As part of CrowdStrike services, a quarterly business review is conducted with CTOS. This is a Q&A session, conducted by CrowdStrike’s technical account manager, that provides an update on everything that has taken place, and been actioned and observed, over the previous three months. The session also provides advice and guidance on best practices for CrowdStrike’s Falcon tools, giving the CTOS team a benchmark to aim for with its security measures.

Meeting Industry Compliance Obligations, Supporting International Expansion, Improving Internal Security Culture and Accelerating the Launch of New Services

he CrowdStrike solution has supported CTOS’s successful expansion into new countries outside of Malaysia.

“Because the Falcon platform is cloud-based, there is no server to install or maintain, and the solution runs on a single, lightweight agent. That’s making it much easier and faster to deploy and manage providing visibility of the endpoints, this fits into the business direction for regional expansion,” said Benjamin Lau.

The speed and effectiveness of security countermeasures are also key benefits.

“I’m glad to say we have the Falcon OverWatch service, where we can quickly detect and prevent possible attacks. A lateral movement attack is very hard to detect for legacy antivirus, but with the Falcon platform in place, we get the notification within seconds so we can take further action,” said the Senior Systems Administrator, CTOS.

The problem is that with a conventional on-premises solution, it’s possible that a lateral attack may stop whatever security agents are running on the device before they can alert the business or help to prevent the attack, or prevent the IT team from accessing the server to rectify any issues. With the Falcon platform operating as a cloud-based solution, this sort of lateral attack can be detected, and action taken to minimize the damage and rectify the issue.
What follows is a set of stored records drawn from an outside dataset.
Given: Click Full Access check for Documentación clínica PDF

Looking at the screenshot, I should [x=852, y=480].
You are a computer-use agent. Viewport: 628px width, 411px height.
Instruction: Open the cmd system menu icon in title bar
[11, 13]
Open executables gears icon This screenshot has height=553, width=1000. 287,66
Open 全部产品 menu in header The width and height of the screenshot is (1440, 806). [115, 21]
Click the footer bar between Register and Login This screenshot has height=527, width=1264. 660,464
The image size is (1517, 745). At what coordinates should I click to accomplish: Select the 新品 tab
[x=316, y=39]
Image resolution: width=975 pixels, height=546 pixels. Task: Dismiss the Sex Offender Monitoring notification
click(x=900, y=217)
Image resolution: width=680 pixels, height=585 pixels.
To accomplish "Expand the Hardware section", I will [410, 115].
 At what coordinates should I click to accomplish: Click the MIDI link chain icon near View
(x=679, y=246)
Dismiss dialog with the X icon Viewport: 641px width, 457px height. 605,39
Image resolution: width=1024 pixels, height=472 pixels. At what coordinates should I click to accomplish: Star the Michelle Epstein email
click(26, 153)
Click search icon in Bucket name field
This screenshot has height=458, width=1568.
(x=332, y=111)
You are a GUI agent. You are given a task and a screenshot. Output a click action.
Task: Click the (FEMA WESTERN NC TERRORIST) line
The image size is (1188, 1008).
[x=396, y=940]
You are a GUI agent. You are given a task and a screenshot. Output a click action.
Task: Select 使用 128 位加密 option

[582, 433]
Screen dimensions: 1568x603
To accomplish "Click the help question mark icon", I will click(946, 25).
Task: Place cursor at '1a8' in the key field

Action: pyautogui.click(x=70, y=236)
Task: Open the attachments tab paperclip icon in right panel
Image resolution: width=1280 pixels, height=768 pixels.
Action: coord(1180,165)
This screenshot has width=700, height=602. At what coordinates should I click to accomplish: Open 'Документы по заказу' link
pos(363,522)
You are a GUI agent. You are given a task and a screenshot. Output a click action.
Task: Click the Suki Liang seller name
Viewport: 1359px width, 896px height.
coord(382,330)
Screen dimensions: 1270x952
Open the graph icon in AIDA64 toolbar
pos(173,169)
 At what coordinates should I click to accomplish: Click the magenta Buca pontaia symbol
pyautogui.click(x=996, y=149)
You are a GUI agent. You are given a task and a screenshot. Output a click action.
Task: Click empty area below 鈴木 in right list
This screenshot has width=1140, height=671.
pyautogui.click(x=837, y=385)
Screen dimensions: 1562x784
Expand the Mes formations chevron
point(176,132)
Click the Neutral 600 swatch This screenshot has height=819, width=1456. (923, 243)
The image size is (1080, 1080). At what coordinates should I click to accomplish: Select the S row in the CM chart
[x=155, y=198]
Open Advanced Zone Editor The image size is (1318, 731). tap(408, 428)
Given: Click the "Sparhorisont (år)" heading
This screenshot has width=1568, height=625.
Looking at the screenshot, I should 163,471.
“One of the plus points about the Falcon OverWatch service is that it not only gives us insights, but it also gives us the recommended steps on what we should do to prevent the attack,” said Benjamin Lau.

“Technically, with the Falcon platform, we have less things to do. For example, if one of our laptops was being compromised, in the past we would need to hunt down that particular laptop and then physically take control. Worst case, you go into your core switch and pull the plug. Now with Falcon Insight EDR, we don’t have to hunt it down, and it doesn’t matter where it is, because we can remotely contain that particular laptop with the click of a button. Because it is already contained, it gives us some breathing space and we don’t have to rush to fix the problem.

Preventing staff from downloading potentially dangerous third-party files and applications, then blocking network access for their devices if they persist, has also helped to change the entire culture of the company by improving the security awareness of all staff.

Most importantly, with the Falcon platform implemented across the organization, CTOS is meeting the risk and security compliance requirements under the central bank’s RMiT policy, which allows CTOS to provide services to Malaysia’s banking and finance organizations. CTOS is also able to develop and launch new services more quickly, knowing that the security is in place to support them, without having to configure and deploy new security infrastructure.